From a diplomatic standpoint, however, they raise serious concerns about the administration’s willingness to deploy military force without having a comprehensive, structured strategy which considers the political implications for the future of American international relations. And, of course, the risk to human lives always looms large as a specter over any military engagement.

The raid in Yemen, for example, was purportedly for the purpose of collecting intelligence on Al-Qaeda. Yet it is unclear whether the information present on the devices which were gathered add to the U.S. intelligence on the terrorist group, despite Sean Spicer’s and Trump’s assertions. Moreover, the compromised raid resulted in a Navy SEAL’s death and the deaths of more than 20 civilians, along with strained relations with the Yemeni government.

The glaring question remains: Why then? That Trump had no scruples in giving the go-ahead for this raid (the plans for which had been developed during the last year of the Obama administration) only five days into his presidency, and with a seeming absence of careful deliberation, indicates a lack of discretion. Of course, he was presented with the operation by military officials, but Trump’s own statements that he wants to give the Pentagon greater freedom and independence in making decisions indicate a path that will allow for increased military involvement without a guiding foreign policy.

The airstrike in Syria likewise lacks comprehensive strategic ground. The legal implications of the strike — namely its clear violation of international law and the fact that it certainly poses domestic legal problems — seemed not to factor into the administration’s decision.

It may “punish” Syrian President Bashar al-Assad for using chemical weapons on his own people, but in the context of the greater Syrian crisis, it seems to stop at the level of a slap.

Assad has 26 other military bases from which weapons can be deployed; Daesh remains a complicated perpetrator of terrorism and violence. If the U.S. is unwilling to become further entrenched in the civil war or to combine its efforts with allies to eradicate Daesh, one airstrike comes off more as a show of military power and aggression rather than a dedication to ending war for humanitarian causes.

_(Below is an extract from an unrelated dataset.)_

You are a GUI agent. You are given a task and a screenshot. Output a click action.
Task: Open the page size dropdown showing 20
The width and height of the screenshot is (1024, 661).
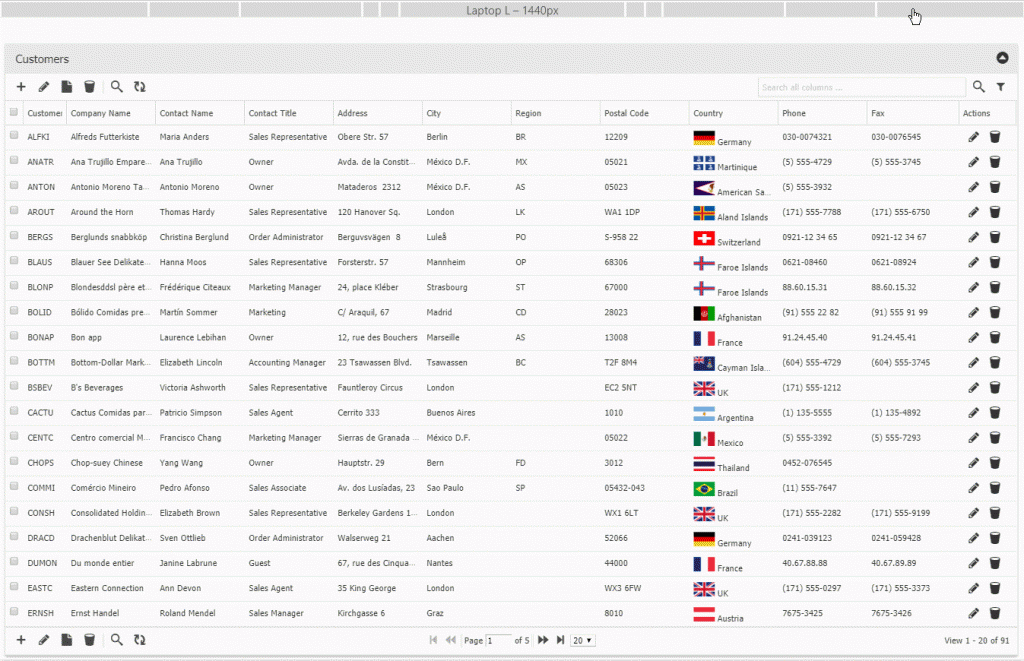pyautogui.click(x=582, y=639)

Indeed, even purporting such a reason seems farcical in the context of Trump’s praise of Assad during his campaign and cruelly hypocritical considering the complete barring of Syrian refugees’ entry to the U.S. The bombing of Afghanistan gives off the same incredibly distasteful impression of machismo sans strategy.

As Robin Wright observes in her article “Trump Drops the Mother of All Bombs on Afghanistan” in The New Yorker, the bombing, like the Syrian airstrike, “has only underscored the shallowness of U.S. political and diplomatic strategy. The United States has been at war in South Asia since 2001, at the cost of hundreds of billions of dollars.

“Since 2011, it has spent tens of millions in training, arming, and aiding Syrian rebels fighting the regime of President Bashar al-Assad. Yet in neither place has Washington figured out how to get beyond killing people — and having to use its biggest bombs.”

This willingness to be militarily aggressive while lacking a clear direction and eschewing the importance of diplomacy becomes treacherous in a context like U.S. relations with North Korea.

Rex Tillerson’s vague comments, including, “our policy of strategic patience has ended,” add to the ominous atmosphere. Trump, Tweeter-in-chief, postures belligerently about America’s ability to “solve the problem” of North Korea without China and scolds North Korea for “behaving very badly.”

North Korea is not a toddler who spilled milk on the carpet and threw his toys everywhere. It is a country developing increasingly frightening nuclear capabilities with a government willing to threaten their use.

While it is unclear what path North Korea will take, that very uncertainty is in part, along with common sense, what should make the U.S. very careful not to provoke the government with an attitude akin to a schoolboy showing off at recess.

Although foreign policy is undeniably complex, the answer is not military might and machismo.